II. The Proposal May Be Excluded Under Rule 14a-8(i)(7) Because It Involves Matters Related To The Company's Ordinary Business Operations.

A. Background On The Ordinary Business Standard Under Rule 14a-8(i)(7).

Pursuant to Rule 14a-8(i)(7), a shareholder proposal may be excluded from a company's proxy materials if it "deals with a matter relating to the company's ordinary business operations." According to the Commission release accompanying the 1998 amendments to Rule 14a-8, the term "ordinary business" "refers to matters that are not necessarily `ordinary' in the common meaning of the word," but instead the term "is rooted in the corporate law concept providing management with flexibility in directing certain core matters involving the company's business and operations." Exchange Act Release No. 40018 (May 21, 1998) (the "1998 Release").
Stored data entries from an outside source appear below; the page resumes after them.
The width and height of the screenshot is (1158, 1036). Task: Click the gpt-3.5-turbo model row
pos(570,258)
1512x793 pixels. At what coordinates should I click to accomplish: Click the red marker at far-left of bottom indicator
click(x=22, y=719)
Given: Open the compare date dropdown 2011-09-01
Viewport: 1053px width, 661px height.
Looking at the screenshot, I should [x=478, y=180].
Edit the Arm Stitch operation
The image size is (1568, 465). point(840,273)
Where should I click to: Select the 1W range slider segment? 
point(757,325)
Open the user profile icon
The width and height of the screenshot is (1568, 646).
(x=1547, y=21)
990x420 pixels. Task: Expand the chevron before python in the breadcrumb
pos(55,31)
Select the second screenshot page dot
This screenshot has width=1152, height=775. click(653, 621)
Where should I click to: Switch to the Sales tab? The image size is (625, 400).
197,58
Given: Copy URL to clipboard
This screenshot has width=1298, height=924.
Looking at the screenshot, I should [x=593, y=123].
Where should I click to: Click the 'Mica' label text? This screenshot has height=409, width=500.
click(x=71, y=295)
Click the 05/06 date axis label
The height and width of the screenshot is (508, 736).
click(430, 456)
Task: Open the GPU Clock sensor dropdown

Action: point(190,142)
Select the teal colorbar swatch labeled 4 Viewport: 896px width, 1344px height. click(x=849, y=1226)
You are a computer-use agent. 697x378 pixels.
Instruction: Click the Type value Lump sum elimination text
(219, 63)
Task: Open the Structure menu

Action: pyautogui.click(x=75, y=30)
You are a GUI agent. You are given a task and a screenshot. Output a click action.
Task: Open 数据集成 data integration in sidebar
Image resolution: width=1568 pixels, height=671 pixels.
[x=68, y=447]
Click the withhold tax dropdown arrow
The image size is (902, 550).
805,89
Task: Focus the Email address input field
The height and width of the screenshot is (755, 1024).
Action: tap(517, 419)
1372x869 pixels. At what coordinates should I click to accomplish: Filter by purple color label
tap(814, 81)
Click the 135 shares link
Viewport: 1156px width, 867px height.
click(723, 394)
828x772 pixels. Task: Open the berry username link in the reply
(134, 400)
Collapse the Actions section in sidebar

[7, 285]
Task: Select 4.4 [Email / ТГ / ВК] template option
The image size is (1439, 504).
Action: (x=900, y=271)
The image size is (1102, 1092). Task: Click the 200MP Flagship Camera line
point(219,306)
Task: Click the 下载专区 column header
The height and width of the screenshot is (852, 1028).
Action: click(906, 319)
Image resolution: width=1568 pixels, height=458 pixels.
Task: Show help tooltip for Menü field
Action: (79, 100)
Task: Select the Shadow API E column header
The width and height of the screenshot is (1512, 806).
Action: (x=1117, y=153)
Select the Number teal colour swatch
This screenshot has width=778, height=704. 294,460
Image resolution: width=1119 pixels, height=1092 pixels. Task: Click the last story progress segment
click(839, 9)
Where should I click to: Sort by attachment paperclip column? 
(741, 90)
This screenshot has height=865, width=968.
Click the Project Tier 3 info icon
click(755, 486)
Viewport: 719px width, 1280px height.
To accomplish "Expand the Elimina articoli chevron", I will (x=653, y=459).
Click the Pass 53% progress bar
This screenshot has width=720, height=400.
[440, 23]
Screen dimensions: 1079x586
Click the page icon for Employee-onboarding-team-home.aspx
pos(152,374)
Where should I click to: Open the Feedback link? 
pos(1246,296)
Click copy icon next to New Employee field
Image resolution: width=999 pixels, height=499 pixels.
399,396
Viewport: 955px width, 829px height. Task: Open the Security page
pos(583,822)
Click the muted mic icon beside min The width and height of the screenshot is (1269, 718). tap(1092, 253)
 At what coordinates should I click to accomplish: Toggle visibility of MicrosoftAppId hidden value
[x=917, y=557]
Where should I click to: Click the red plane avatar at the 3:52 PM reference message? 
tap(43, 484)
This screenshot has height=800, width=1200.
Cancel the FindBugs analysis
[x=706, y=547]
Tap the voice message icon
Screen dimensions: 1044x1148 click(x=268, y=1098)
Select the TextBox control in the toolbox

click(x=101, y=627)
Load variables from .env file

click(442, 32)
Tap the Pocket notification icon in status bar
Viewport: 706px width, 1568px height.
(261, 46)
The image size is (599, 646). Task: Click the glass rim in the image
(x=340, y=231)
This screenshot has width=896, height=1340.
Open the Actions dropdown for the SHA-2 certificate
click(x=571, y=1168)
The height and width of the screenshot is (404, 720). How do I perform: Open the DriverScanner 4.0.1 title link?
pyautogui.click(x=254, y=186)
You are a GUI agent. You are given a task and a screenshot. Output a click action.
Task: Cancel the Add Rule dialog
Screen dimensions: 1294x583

In the 1998 Release, the Commission stated that the underlying policy of the ordinary business exclusion is "to confine the resolution of ordinary business problems to management and the board of directors, since it is impracticable for shareholders to decide how to solve such problems at an annual shareholders meeting," and identified two central considerations that underlie this policy. The first is that "[c]ertain tasks are so fundamental to management's ability to run a company on a day-to-day basis that they could not, as a practical matter, be subject to direct shareholder oversight." Accordingly, even if a proposal touches upon a significant policy issue, the proposal may be excludable on ordinary business grounds if the proposal does not transcend a company's ordinary business. The second consideration is related to "the degree to which the proposal seeks to `micro-manage' the company by probing too deeply into matters of a complex nature upon which shareholders, as a group, would not be in a position to make an informed judgment." Id. (citing Exchange Act Release No. 12999 (Nov. 22, 1976)).